Following in the footsteps of GPT Image, Grok and Nano Banana, Google has now released its latest artificial intelligence (AI)-based image generation model ‘Nano Banana Pro’ (Gemini 3 Pro Image), and to be honest, the results look so real that they seem more terrifying than surprising.
Nano Banana Pro is being described as ‘the most advanced image generation and editing model’, which has exceptional performance in visual design, general information and text rendering.
It opens up a new world for creative individuals and businesses, provided it is used responsibly, but the degree of realism it produces is also very worrying in our time.
It raises the same old question again, and this time with a much greater intensity: how do we know what’s real and what’s not?
In a world where people of all ages believe even half-truths online, technology like the Nano Banana Pro takes this crisis of authenticity to a whole new level.
When OpenAI introduced its “most advanced image generator ever,” which was included in the GPT-40, in March, our feeds were flooded with Studio Ghibli-style animations that raised serious copyright and ethical questions.
In recent years, image-generating AI has posed risks not only to art and artists but also to the average person. From fake nude photos to making fabricated claims about someone, there seems to be no limit to the misuse of AI.
On November 8, an account called ‘PakVocals’ posted a video on X (Twitter) claiming that journalist Benazir Shah was dancing in a nightclub, in order to damage her reputation.
In less than two weeks, the video had garnered more than 500,000 views, but was later proven to be fake.
AI learns from millions of images on the internet and remembers the text associated with them. In a process called ‘diffusion’, AI breaks the image down into meaningless pixels and then reverses the process to reconstruct the image.
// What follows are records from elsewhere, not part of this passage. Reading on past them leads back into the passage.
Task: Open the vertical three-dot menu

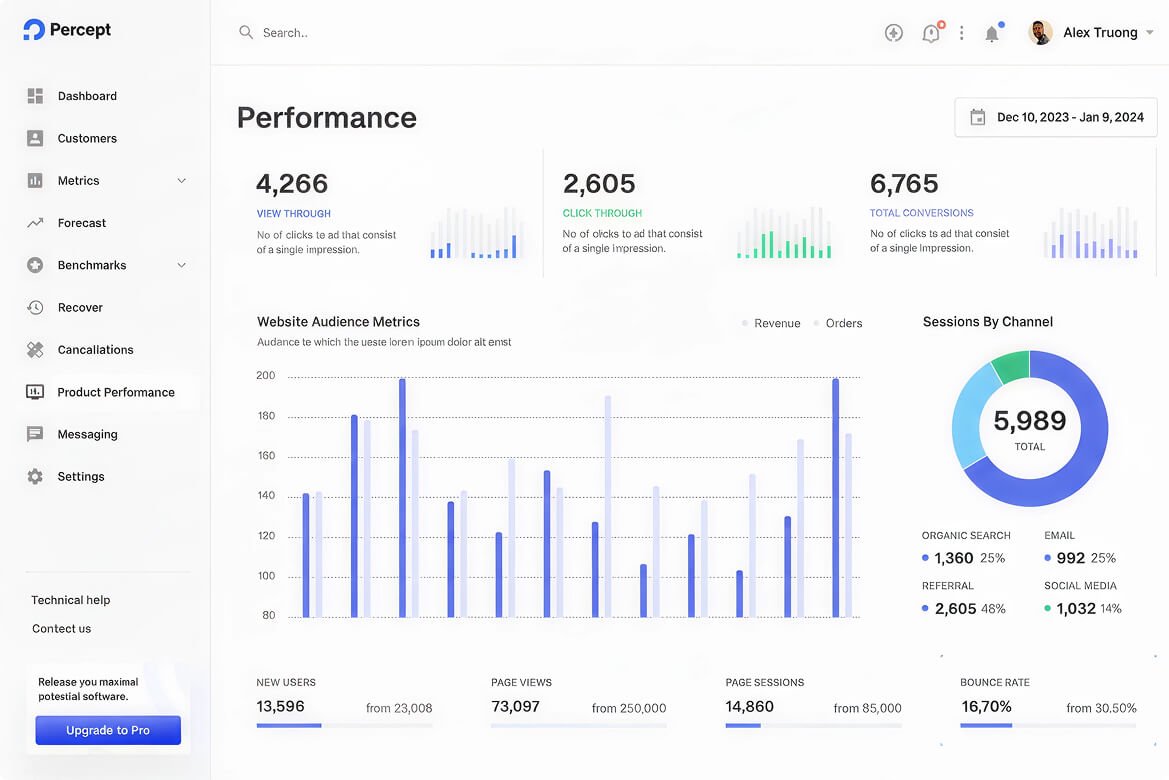Action: pos(962,33)
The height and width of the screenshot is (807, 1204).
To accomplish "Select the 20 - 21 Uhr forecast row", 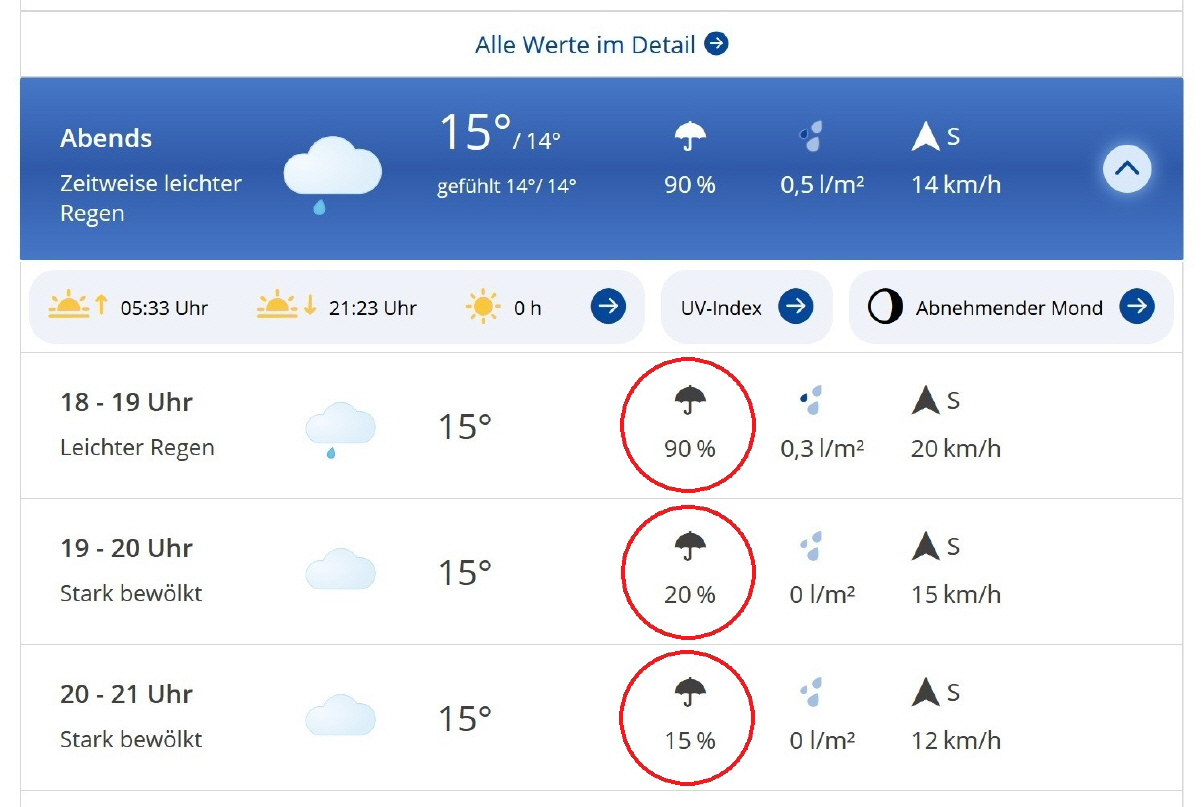I will pos(601,718).
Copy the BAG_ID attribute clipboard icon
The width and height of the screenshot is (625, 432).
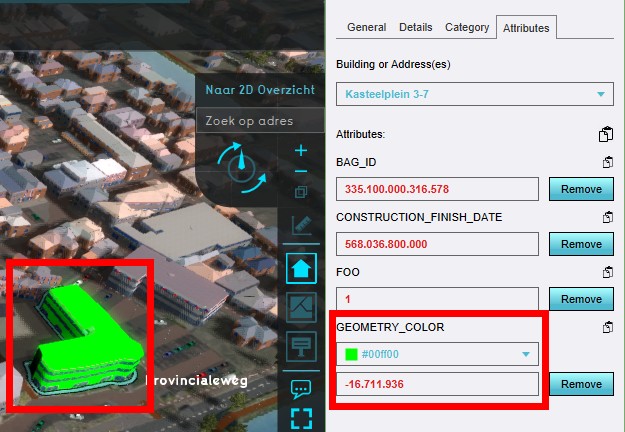point(606,162)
Artificial intelligence does not care about copyright, so artistic styles are also used without permission.
Through platforms like Midjourney, DALL-E, and Canva, anyone with a monthly subscription and an internet connection can now create an image in the style of any artist without asking the artist for permission or giving them credit.
Alarm bells are ringing in the film world too.
Actress Gina Ortega, who was a judge at the Marrakech International Film Festival (along with ‘Parasite’ director Bong Joon-ho), warned that it’s easy to be afraid of the “deep uncertainty” AI brings to cinema.
According to BuzzFeed, she said it’s like we’ve opened Pandora’s box.
There are some things AI can never replicate, the beauty in difficulty, the beauty in mistakes, computers can’t do that, computers have no soul.
It’s not something we can really connect with. We shouldn’t make assumptions about the audience, but hopefully there will come a time when AI becomes mental junk food, and we feel uncomfortable but don’t understand why. Sometimes, the audience has to lose something in order to appreciate it again.
In a world where we’re already seeing strange things, from baby skincare lines, movies made with AI, driverless cars, and science fiction-like technology, who knows what’s coming next?